--- Begin ---

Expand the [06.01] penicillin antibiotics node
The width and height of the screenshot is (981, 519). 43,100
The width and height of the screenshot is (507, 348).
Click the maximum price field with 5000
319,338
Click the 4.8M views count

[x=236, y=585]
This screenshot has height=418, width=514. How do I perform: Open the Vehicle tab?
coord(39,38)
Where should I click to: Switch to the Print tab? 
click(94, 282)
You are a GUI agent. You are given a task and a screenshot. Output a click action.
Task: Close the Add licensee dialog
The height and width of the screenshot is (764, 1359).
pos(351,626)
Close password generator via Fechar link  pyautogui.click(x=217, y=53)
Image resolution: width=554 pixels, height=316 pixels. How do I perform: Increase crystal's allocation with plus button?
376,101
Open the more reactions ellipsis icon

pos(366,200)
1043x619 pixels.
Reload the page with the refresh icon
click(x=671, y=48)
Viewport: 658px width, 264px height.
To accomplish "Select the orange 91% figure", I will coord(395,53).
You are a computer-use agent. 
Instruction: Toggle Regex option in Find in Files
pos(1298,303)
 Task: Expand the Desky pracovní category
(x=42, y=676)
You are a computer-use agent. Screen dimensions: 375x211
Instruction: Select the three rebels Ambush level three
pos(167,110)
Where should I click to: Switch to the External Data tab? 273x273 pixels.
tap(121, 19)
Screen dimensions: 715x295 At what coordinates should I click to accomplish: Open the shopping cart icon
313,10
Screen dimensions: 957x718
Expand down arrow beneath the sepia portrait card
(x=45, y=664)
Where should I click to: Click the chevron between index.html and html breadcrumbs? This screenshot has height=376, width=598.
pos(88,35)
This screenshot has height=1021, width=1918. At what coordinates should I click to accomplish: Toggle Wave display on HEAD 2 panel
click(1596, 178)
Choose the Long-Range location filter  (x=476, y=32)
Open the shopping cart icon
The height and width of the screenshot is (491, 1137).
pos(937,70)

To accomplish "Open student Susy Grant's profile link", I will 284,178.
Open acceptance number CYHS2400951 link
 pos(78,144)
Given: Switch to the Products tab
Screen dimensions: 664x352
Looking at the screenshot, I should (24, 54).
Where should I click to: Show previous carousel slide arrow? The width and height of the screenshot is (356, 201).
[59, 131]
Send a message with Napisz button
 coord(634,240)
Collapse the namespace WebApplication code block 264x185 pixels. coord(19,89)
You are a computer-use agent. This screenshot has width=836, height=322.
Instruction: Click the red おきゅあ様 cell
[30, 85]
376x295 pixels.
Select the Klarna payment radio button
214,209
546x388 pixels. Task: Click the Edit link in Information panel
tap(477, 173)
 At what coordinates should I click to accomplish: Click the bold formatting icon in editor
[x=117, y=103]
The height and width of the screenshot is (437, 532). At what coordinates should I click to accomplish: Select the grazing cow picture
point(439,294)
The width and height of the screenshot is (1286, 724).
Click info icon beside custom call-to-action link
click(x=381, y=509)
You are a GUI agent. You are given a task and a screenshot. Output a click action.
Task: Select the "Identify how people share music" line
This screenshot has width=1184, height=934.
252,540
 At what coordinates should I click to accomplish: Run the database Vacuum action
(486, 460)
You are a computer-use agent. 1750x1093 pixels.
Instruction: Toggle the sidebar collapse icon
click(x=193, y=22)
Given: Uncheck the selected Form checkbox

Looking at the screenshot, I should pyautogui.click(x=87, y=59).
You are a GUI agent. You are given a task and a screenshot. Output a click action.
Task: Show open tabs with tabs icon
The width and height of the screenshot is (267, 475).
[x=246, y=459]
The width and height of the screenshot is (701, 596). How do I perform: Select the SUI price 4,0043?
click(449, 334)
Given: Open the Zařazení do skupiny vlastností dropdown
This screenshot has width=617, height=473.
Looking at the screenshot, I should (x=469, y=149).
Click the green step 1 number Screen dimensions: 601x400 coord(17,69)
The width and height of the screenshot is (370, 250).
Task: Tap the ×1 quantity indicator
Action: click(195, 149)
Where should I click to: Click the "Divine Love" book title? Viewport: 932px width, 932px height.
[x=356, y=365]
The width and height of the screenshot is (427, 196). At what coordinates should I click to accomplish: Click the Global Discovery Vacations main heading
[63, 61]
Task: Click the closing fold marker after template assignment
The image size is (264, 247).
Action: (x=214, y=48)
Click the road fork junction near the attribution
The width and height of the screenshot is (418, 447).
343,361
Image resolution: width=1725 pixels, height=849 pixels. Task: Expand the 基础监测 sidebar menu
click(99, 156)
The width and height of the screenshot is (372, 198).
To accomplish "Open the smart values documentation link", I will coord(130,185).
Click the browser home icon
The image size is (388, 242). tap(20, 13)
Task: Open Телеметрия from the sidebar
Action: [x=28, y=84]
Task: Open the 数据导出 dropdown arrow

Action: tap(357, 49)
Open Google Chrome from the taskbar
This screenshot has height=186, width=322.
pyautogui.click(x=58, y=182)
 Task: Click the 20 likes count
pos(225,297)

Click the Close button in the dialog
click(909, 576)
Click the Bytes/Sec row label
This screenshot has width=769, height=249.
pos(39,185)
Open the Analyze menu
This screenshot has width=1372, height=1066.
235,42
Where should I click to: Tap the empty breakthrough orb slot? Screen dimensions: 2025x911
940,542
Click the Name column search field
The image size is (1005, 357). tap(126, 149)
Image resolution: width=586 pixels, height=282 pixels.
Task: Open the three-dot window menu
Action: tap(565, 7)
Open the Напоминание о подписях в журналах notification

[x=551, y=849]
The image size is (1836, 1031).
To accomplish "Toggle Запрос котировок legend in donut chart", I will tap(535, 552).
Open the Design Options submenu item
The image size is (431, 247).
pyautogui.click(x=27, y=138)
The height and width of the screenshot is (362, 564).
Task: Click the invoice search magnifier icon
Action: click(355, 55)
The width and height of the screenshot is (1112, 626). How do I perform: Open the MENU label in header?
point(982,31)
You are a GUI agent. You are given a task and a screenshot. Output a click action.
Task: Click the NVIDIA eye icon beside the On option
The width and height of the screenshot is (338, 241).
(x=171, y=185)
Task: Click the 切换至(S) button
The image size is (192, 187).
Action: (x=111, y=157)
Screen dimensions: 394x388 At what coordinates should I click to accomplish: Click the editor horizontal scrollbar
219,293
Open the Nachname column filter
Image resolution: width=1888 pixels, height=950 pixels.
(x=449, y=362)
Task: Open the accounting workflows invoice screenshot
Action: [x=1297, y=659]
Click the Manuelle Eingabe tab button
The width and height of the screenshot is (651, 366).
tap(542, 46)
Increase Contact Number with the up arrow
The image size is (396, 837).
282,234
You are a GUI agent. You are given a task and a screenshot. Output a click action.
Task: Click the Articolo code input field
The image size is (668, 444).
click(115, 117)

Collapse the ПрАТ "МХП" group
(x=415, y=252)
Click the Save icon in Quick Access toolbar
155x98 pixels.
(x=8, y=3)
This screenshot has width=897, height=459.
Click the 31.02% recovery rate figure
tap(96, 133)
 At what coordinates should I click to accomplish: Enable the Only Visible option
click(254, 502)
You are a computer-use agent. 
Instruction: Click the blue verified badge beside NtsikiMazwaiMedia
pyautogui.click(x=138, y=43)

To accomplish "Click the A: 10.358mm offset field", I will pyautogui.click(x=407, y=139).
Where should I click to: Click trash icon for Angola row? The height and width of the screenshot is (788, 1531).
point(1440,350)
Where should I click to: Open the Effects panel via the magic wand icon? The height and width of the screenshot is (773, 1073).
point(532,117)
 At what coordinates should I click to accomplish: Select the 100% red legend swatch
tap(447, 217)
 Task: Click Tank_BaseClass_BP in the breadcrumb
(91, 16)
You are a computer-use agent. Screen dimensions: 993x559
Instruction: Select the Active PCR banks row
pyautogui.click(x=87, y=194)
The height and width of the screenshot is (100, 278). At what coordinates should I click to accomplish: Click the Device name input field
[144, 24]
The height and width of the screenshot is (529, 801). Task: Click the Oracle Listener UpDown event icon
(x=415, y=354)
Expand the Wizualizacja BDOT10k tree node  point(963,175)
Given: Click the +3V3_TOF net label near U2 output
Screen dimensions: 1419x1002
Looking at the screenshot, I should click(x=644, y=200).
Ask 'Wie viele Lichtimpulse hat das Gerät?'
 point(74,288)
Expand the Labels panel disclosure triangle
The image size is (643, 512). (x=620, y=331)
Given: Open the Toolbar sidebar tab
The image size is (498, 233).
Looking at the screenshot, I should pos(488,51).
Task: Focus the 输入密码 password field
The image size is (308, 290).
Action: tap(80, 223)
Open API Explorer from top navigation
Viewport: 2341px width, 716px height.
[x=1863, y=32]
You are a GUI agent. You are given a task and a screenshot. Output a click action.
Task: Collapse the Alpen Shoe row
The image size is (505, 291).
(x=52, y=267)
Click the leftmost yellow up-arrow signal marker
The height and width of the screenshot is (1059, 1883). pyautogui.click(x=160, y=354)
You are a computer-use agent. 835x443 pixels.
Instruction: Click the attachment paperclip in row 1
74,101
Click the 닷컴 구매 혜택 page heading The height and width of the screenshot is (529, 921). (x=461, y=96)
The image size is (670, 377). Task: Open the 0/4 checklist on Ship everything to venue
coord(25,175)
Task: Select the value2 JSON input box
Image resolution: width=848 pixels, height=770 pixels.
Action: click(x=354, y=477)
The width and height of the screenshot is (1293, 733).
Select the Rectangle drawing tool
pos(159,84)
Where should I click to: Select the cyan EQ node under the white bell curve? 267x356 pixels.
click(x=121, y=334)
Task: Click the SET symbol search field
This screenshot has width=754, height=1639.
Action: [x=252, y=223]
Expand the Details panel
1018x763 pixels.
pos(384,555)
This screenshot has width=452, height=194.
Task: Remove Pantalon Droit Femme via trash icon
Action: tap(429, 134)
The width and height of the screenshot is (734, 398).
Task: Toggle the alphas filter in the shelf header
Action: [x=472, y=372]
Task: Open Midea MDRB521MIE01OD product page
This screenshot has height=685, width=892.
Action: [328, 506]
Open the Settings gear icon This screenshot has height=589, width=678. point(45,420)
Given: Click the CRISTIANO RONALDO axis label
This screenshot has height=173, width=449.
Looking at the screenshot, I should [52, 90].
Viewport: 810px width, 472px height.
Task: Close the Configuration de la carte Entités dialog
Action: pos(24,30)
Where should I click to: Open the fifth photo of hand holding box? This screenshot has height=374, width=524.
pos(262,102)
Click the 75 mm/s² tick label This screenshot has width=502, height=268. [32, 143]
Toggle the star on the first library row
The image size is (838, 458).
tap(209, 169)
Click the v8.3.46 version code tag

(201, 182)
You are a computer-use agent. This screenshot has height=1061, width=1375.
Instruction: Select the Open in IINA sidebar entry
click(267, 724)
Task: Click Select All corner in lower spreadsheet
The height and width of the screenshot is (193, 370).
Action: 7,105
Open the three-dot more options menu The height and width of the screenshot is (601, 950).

--- End ---

* **WHAT THE TASK REQUIRES**
Put the lines beginning at the one that contains "Click the green" and stopping after the one that contains "click(99, 156)" into a Markdown table with the columns Number and Line text, numbering each line in order. Leave out blank lines and any rows outside that span.

* **SOLVED EXERCISE**
| Number | Line text |
|---|---|
| 1 | Click the green step 1 number Screen dimensions: 601x400 coord(17,69) |
| 2 | The width and height of the screenshot is (370, 250). |
| 3 | Task: Tap the ×1 quantity indicator |
| 4 | Action: click(195, 149) |
| 5 | Where should I click to: Click the "Divine Love" book title? Viewport: 932px width, 932px height. |
| 6 | [x=356, y=365] |
| 7 | The width and height of the screenshot is (427, 196). At what coordinates should I click to accomplish: Click the Global Discovery Vacations main heading |
| 8 | [63, 61] |
| 9 | Task: Click the closing fold marker after template assignment |
| 10 | The image size is (264, 247). |
| 11 | Action: (x=214, y=48) |
| 12 | Click the road fork junction near the attribution |
| 13 | The width and height of the screenshot is (418, 447). |
| 14 | 343,361 |
| 15 | Image resolution: width=1725 pixels, height=849 pixels. Task: Expand the 基础监测 sidebar menu |
| 16 | click(99, 156) |